SELECTED EXTRACT:
·····

And also does technological drivers, the development of roundup resistant soybean in the particular case of Argentina, plays a very important role it makes doing agriculture in dryland quite simpler than before. You can control weeds very, very easily because your crop is resistant to a relatively cheap and wide spectrum herbicide, which is glyphosate. And you can keep the residue on previous crop on top of the surface that's good for water. So by controlling weeds very efficiently and how it's covered over the soil all year round, you are in a way encouraged to go farther west to dry land and keep doing soybean. That was very successful. 

There's another, there's other things also, there's a financial aspect on this transition and there was a series of bank collapses in the banking system in Argentina in the early 2000 and people didn't want to put their money in the bank anymore. And there was money around the system that was finding for a good place to invest, and agriculture was one of them. So suddenly there was a lot of money flowing to small farming companies that were not owning land, but renting land, and suddenly we're accessing a lot of capital. They had a new technology that was working very well, and there were not big restrictions to transform the land from forest pasture or grassland to farmland and was a perfect storm, I would say, for the expansion of agriculture at a very, very fast rate. All of this is happening in a world that in the international trade of food products after year 2000 right?

[00:15:27] Bridget Scanlon: And, and then they also had very efficient way, mechanized way of removing the trees with chains and they developed that system. And then of course, that has negative impacts on the land that you still see today.

[00:15:41] Esteban Jobbagy: Yes. This is something, perhaps the saddest part of this process comes with the machinery as a symbol of how we do this. We develop machinery, do it really fast, efficiently. Some key thing with business of agriculture in this context of taxes and all the things we were discussing is scale, economies of scale.

·····

PROVIDED DATA:
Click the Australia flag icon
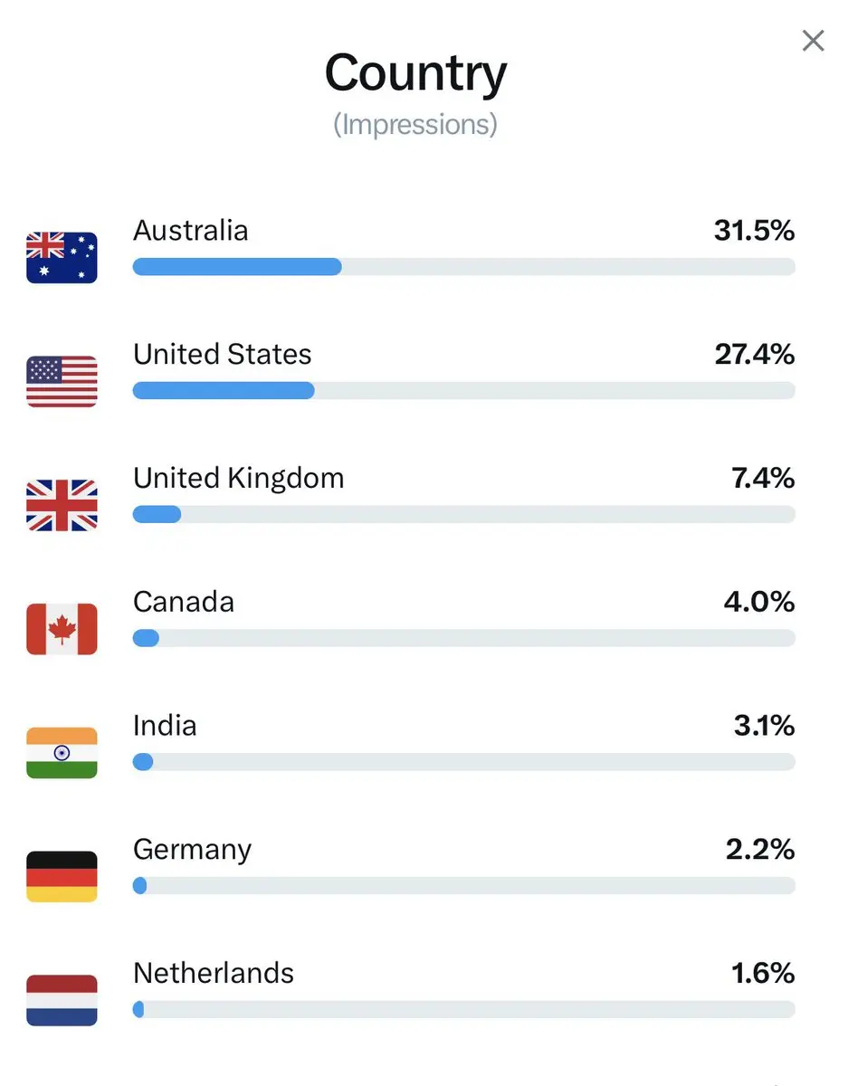[x=62, y=258]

·····

REQUIREMENTS: Reproduce verbatim the portion of the transcript on agricultural expansion in Argentina between "There's another, there's" and "year 2000 right?", inclusive.

TASK OUTPUT:
There's another, there's other things also, there's a financial aspect on this transition and there was a series of bank collapses in the banking system in Argentina in the early 2000 and people didn't want to put their money in the bank anymore. And there was money around the system that was finding for a good place to invest, and agriculture was one of them. So suddenly there was a lot of money flowing to small farming companies that were not owning land, but renting land, and suddenly we're accessing a lot of capital. They had a new technology that was working very well, and there were not big restrictions to transform the land from forest pasture or grassland to farmland and was a perfect storm, I would say, for the expansion of agriculture at a very, very fast rate. All of this is happening in a world that in the international trade of food products after year 2000 right?